Parfois, les questions touchent à l'anthropologie, à la relation de cette population particulière avec la maladie, la mort, les rites funéraires. Il s'agit donc d'un carrefour continue de spiritualité, d'économie, de gestion du personnel, de connaissances géopolitiques et d'un talent diplomatique très pointu, particulièrement utile pour servir de médiateur avec des lois qui, dans certains pays, peuvent être hostiles à la mission de la congrégation.

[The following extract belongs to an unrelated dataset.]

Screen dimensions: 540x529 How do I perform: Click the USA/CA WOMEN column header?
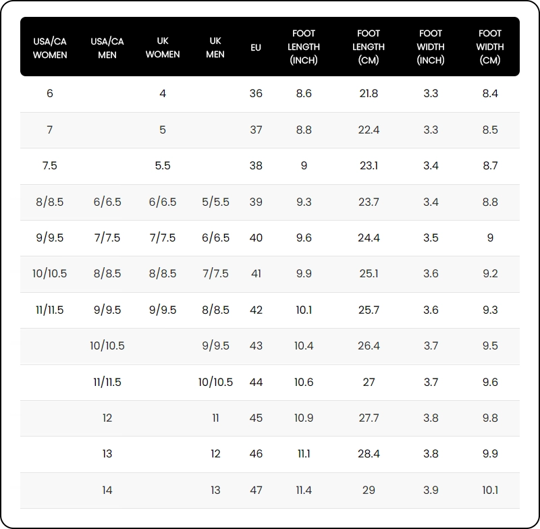50,47
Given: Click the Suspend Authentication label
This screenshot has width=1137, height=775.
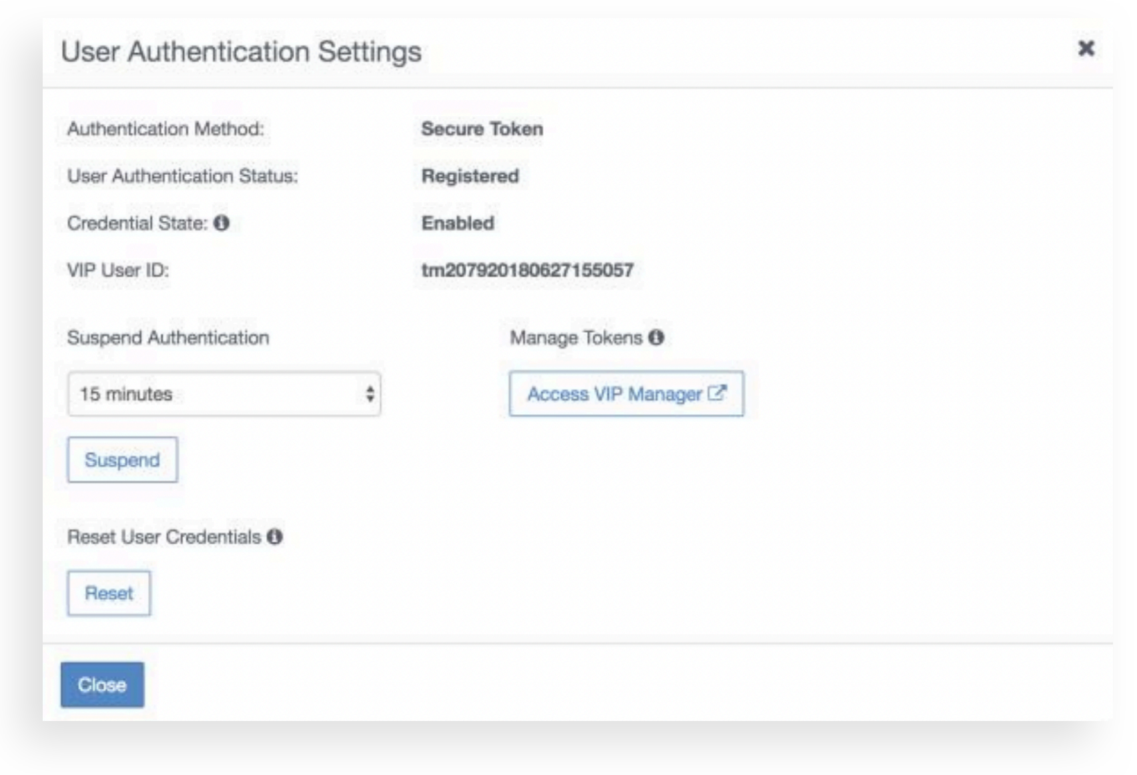Looking at the screenshot, I should pyautogui.click(x=168, y=337).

Une capacité de gestion qui ailleurs trouverait une ramification des rôles et qui à Grottaferrata, également pour des raisons budgétaires, est concentrée dans une poignée de sœurs dirigées par mère Zelia, qui, dans le calme du soir de sa chambre, trouve toujours de la force dans la parabole du puits de l'Evangile de Jean, lorsque Jésus s'adresse de manière inattendue à une samaritaine venue chercher de l'eau. « Jésus lui dit : je t'ai parlé, va et fais la même chose », rapporte mère Zelia, « et ce sont ces mots qui me donnent lumière et force. Ils me disent qu'avant d'affronter toute situation, je dois d'abord me confronter à Lui ».
LAURA EDUATI
Exemple de Gestion
Les Filles de Saint-Camille ont été fondées à Rome en 1892 par le prêtre camillien Luigi Tezza (1841-1923) et Giuseppina Vannini (1859-1911). L'Institut a été reconnu civilement par décret royal en 1936. Ses domaines d'activité historiques sont les hôpitaux, les dispensaires, les foyers pour personnes âgées, les établissements pour jeunes filles porteuses de handicap physique et mental, les soins à domicile, les léproseries et les missions. Au fil des ans, ils se sont étendus aux sans-abri, aux malades du sida, aux enfants des rues et, dans les pays en développement, aux centres nutritionnels, aux soins palliatifs et à la distribution de médicaments. L’Institut dispose d'un ensemble de politiques et de procédures internes, constamment mises à jour, pour la régulation de ses activités selon les principes suivants — la formation et la mise en œuvre des décisions de l'Institut doivent être marquées par la plus grande transparence et le partage entre plusieurs parties ; — les fonctions technico-opérationnelles doivent être séparées des fonctions comptables et de contrôle ; — les procédures internes, dans la mesure du possible, doivent également être caractérisées par la séparation des rôles, en particulier en ce qui concerne l'exercice des fonctions de contrôle, qui doivent rester distinctes des fonctions décisionnelles et opérationnelles ; — la traçabilité des processus doit être garantie ; — le principe de transparence doit être mis en œuvre, consistant à la fois dans la visibilité des procédures internes et la totalité des règles qui les régissent, aussi bien dans le devoir de communication et d'information que dans les décisions importantes entre les différentes fonctions.